MS FOLLETT (Leader of the Opposition) (5.07): Mr Speaker, the Labor Party will not be opposing this Bill. The proposal to grant payroll tax exemption for employers who hire long-term unemployed is one which I believe the majority of Canberrans would agree with. My colleagues and I would certainly always support sensible reform that will improve outcomes for Canberrans, especially the more disadvantaged. I sincerely hope that this amendment to the Payroll Tax Act results in people who have been unemployed getting jobs.
There are a couple of matters to which I wish to draw members’ attention. The first of these is the danger - and it is a danger that is perhaps more perceived than real - that employers will attempt to replace existing employees with those who have been unemployed in order to attract the payroll tax advantage. If this were to occur, it would defeat the whole purpose of the proposal, and I trust that both the Commonwealth Employment Service and the ACT Government will monitor this situation very carefully.

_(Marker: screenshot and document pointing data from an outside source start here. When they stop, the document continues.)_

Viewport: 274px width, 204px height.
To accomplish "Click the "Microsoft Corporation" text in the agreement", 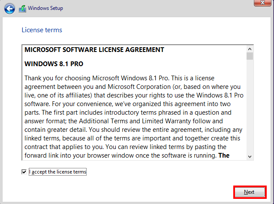I will [139, 87].
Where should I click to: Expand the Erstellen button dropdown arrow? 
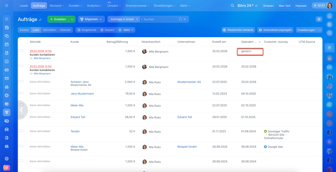(72, 19)
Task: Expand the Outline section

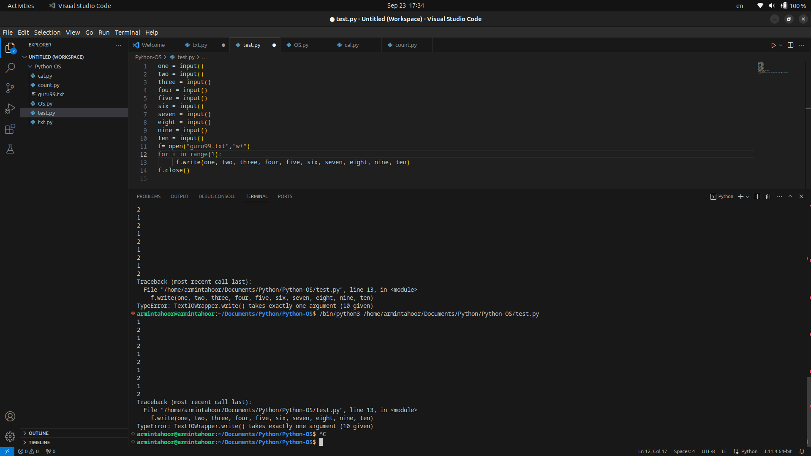Action: coord(38,433)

The other concern I have relates to what I believe is an inherent bias in the Bill, and I foreshadow that in the detail stage of debate on the Bill I will be moving an amendment to address this problem. My concern is to ensure that all long-term unemployed people are treated equally under this legislation. The amendment I will move deletes from the Government's proposal the requirement that persons must be receiving an allowance in respect of their unemployment under the Social Security Act 1991 of the Commonwealth. I believe that my amendment is required because the Government's proposed clause creates a precondition which many people will simply be unable to satisfy. Any person who is in a relationship with a wage earner will be denied the benefit proposed under this legislation because of the requirement that they must be in receipt of a social security allowance. People who are unemployed and who are living with wage earners simply are not entitled to social security in the overwhelming majority of cases. I believe that the public purse is sufficiently protected here by the requirement that people must have been registered with the Commonwealth Employment Service for at least 12 months.
However, if members do not accept the amendment I have circulated, that would mean that predominantly women and young people would be disadvantaged under this scheme. That is because women and young people are typically restricted in their access to social security benefits. Such benefits are not available where a partner or, in the case of young people, their parents are in receipt of income over a certain level. I urge members to support the amendments I am circulating in order to ensure that women and young people are also able to take the benefits of this payroll tax reform the Government is moving and are treated equally, as I believe they deserve to be.